EDITORIAL: Taking the fall for Colorado’s Medicaid mess
When news broke last week that Kim Bimestefer, executive director of Colorado’s Department of Health Care Policy and Financing, was stepping down, it became clear who was going to bear the official blame for a widespread failure of management and policy on Medicaid.
But there’s blame to go around.
The nonpartisan Common Sense Institute found the department’s spending surged by 101% in the past decade — skyrocketing from $8 billion in 2015 to $16 billion in 2025, well above overall state budget growth of 64%.
The state Senate was preparing a resolution calling for Bimestefer’s resignation before she stepped down. It cited the “cumulative effect” of her “mal-administration” as costing Colorado hundreds of millions of dollars and shifting “burdens of care to hospitals and other providers.”
Those are legitimate criticisms, of course, and a leadership change was needed. There were unforced errors aplenty under Bimestefer, and confidence had been lost in any event.
Yet, the brunt of the blame for Medicaid’s extraordinary costs rightly belongs to our legislature and its ruling Democrats, along with Gov. Jared Polis, who have driven Medicaid’s growth and expansion.
The state’s “Medicaid Sustainability Framework” had attempted to fault spending limits under TABOR, the Taxpayer’s Bill of Rights. But Medicaid’s surge has nothing to do with TABOR — and everything to do with Medicaid itself. As CSI found, the legislature has passed 182 health care bills since 2019, costing roughly $858 million per year.
That reflects poor policy set by lawmakers who insist on tinkering with health care, driving up compliance and administrative costs that have nothing to do with quality of care. CSI found the department could have held spending to $10.8 billion if not for “expansive policy and other nonessential spending.”
The Gazette recounts how dozens of bills were passed by legislators expanding Medicaid since 2020, with costs ranging from hundreds of thousands to tens of millions of taxpayer dollars.
Among the most glaring examples was “Cover All Coloradans,” a health care coverage program for illegal immigrants that began in 2024. Initial estimates pegged the program at $27 million for 3,600 enrollees.
In reality, it now covers 30,000 women and children and is estimated to cost $112 million in the next budget.
Senate Bill 23-289 allowed the state to provide in-home and community-based services to Medicaid recipients — estimated at a cost of $39 million.
The Gazette identified six other laws that added $40 million to Medicaid spending — including $3 million for “reproductive health” care coverage for people who wouldn’t otherwise be eligible for Medicaid due to citizenship or immigration status and another $7 million to cover copays for pharmacy and outpatient services.

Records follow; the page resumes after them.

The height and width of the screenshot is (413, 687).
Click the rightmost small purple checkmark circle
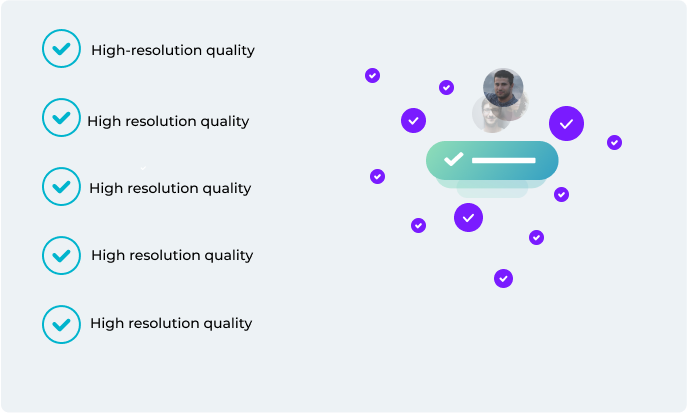[614, 142]
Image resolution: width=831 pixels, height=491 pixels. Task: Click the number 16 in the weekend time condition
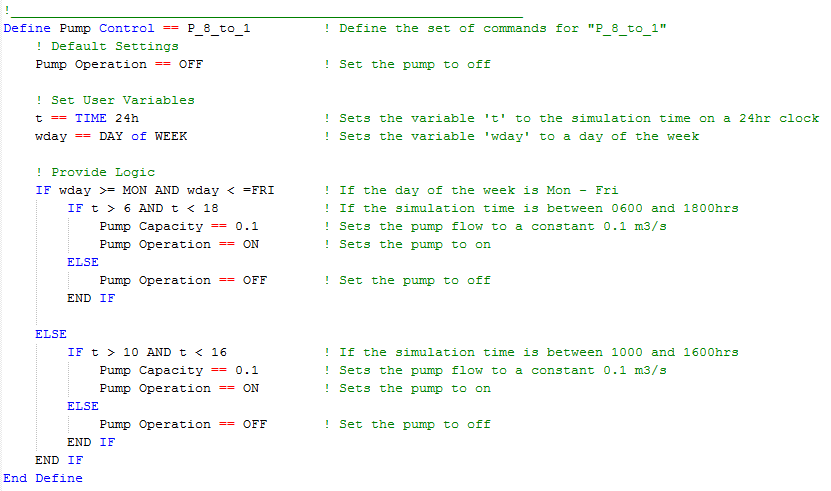(x=219, y=352)
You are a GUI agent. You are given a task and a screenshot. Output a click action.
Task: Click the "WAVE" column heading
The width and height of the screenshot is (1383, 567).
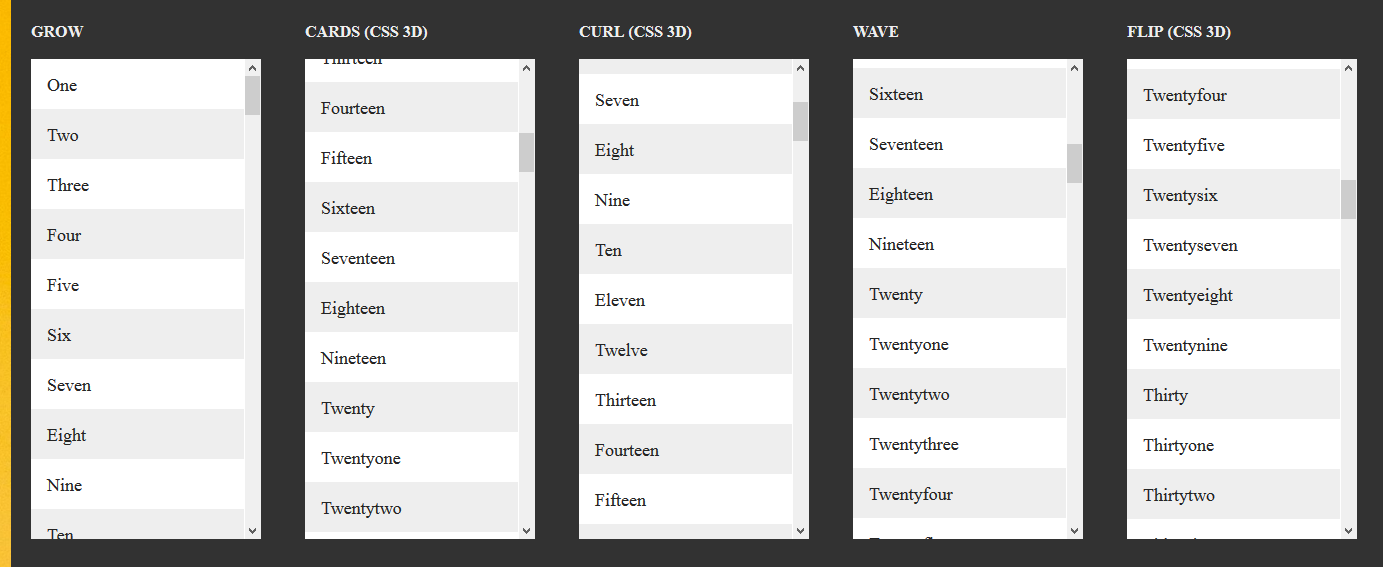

These costs stem from the drip-drip-drip of legislative choices. Are lawmakers considering the cumulative costs of the bills they pass?
HCPF has been beset by allegations of misspending that included $25 million to non-emergency transportation providers and $78 million in improper autism therapy payments. Changes to Medicaid’s reimbursement formula under Bimestefer allowed providers to charge much steeper rates for non-emergent transportation, costing $300 million a year.
Accountability at the management level is critical, so Bimestefer’s departure is certainly warranted, but management failures don’t explain a $16 billion department that should be $10 billion.
Even as Medicaid enrollment has returned to 2015 levels following a 7.6% pandemic-fueled surge, HCPF full-time employment has jumped 72% as administrative spending doubled.
The Gazette’s ongoing reporting, alongside CSI’s analysis, have helped hold leadership accountable.
But Bimestefer’s exit won’t resolve a fiscal crisis of the legislature’s making. Only lawmakers willing to undo their own damage can do that.